AI Tools Compared

Running code generation locally keeps your source code off external servers, eliminates per-token costs, and gives you offline capability. In 2026, the best local models have closed much of the gap with cloud APIs for everyday coding tasks.

Models Worth Running Locally in 2026

Model Parameters VRAM (Q4_K_M) HumanEval Notes
DeepSeek Coder V3 7B ~5GB 78% Best quality/size tradeoff
Qwen2.5-Coder 7B 7B ~5GB 79% Strong for Python/JS/TS
Qwen2.5-Coder 14B 14B ~10GB 85% Near-cloud quality
CodeLlama 13B 13B ~9GB 62% Older baseline, still usable
Starcoder2 15B 15B ~10GB 65% Good for less common languages
WizardCoder 33B 33B ~22GB 79% Quality boost at high VRAM cost

HumanEval scores measure Python code generation on 164 problems. They’re directionally useful but don’t capture performance on real codebases.

Hardware Requirements

Consumer GPU (gaming tier):

CPU-only inference: 7B models at ~2-5 tokens/second — usable for batch tasks, frustrating for interactive use.

Setting Up Ollama

brew install ollama
ollama serve

ollama pull deepseek-coder-v2:7b
ollama pull qwen2.5-coder:7b
ollama pull qwen2.5-coder:14b

ollama run deepseek-coder-v2:7b "Write a Python function to parse JSON with error handling"

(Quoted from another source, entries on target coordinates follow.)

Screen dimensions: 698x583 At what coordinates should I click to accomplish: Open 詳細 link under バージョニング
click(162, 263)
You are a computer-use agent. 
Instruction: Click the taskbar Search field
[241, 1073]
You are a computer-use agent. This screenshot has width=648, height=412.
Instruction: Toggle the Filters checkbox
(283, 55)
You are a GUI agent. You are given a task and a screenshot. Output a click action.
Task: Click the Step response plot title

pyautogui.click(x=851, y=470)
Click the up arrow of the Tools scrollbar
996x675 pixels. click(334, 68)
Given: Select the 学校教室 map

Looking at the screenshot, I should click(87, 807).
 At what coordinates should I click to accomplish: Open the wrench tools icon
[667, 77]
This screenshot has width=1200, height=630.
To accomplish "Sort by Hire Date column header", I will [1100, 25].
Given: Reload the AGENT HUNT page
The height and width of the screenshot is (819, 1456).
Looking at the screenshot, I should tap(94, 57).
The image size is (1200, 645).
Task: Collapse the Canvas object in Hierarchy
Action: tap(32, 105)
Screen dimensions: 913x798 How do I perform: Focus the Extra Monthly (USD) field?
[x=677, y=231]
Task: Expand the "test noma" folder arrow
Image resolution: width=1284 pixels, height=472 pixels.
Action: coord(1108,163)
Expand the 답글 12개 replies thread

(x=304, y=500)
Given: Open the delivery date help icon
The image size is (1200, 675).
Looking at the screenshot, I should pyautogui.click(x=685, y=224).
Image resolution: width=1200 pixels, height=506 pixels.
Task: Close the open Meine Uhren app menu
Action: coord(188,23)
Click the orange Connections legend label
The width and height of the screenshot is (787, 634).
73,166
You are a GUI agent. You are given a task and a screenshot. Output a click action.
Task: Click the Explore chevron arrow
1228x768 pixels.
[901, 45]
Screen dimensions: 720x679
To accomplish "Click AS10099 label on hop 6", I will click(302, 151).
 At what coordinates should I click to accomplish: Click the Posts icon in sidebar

The Ollama API mirrors the OpenAI API format:

from openai import OpenAI

client = OpenAI(
    base_url="http://localhost:11434/v1",
    api_key="ollama",
)

def generate_code(prompt: str, model: str = "qwen2.5-coder:7b") -> str:
    response = client.chat.completions.create(
        model=model,
        messages=[
            {
                "role": "system",
                "content": "You are an expert software engineer. Generate clean, correct code.",
            },
            {"role": "user", "content": prompt},
        ],
        temperature=0.1,
        max_tokens=2048,
    )
    return response.choices[0].message.content

models = ["deepseek-coder-v2:7b", "qwen2.5-coder:7b"]
prompt = "Write a TypeScript function that debounces async calls with cancellation support"

for model in models:
    print(f"\n--- {model} ---")
    print(generate_code(prompt, model))

Model Deep Dives

Qwen2.5-Coder 7B and 14B

Alibaba’s Qwen2.5-Coder models are the current best-in-class for their size tier. The 14B model approaches GPT-4o mini quality on many tasks.

Quality comparison on implementing a LRU cache:

# Qwen2.5-Coder 14B output — correct and idiomatic:
from collections import OrderedDict

class LRUCache:
    def __init__(self, capacity: int):
        self.cache: OrderedDict[int, int] = OrderedDict()
        self.capacity = capacity

    def get(self, key: int) -> int:
        if key not in self.cache:
            return -1
        self.cache.move_to_end(key)
        return self.cache[key]

    def put(self, key: int, value: int) -> None:
        if key in self.cache:
            self.cache.move_to_end(key)
        self.cache[key] = value
        if len(self.cache) > self.capacity:
            self.cache.popitem(last=False)

The 14B model uses OrderedDict with move_to_end (correct, efficient). The 7B model’s output was correct but used a manual doubly-linked list implementation — verbose but functional.

Integrating with VS Code via Continue.dev

Continue.dev is an open-source VS Code extension that works with any LLM:

{
  "models": [
    {
      "title": "Qwen2.5-Coder 14B",
      "provider": "ollama",
      "model": "qwen2.5-coder:14b",
      "contextLength": 8192
    }
  ],
  "tabAutocompleteModel": {
    "title": "Qwen2.5-Coder 7B (autocomplete)",
    "provider": "ollama",
    "model": "qwen2.5-coder:7b"
  }
}

With this configuration: Tab autocomplete using the 7B model (fast for interactive use), chat completions using the 14B model (better quality). No external API calls.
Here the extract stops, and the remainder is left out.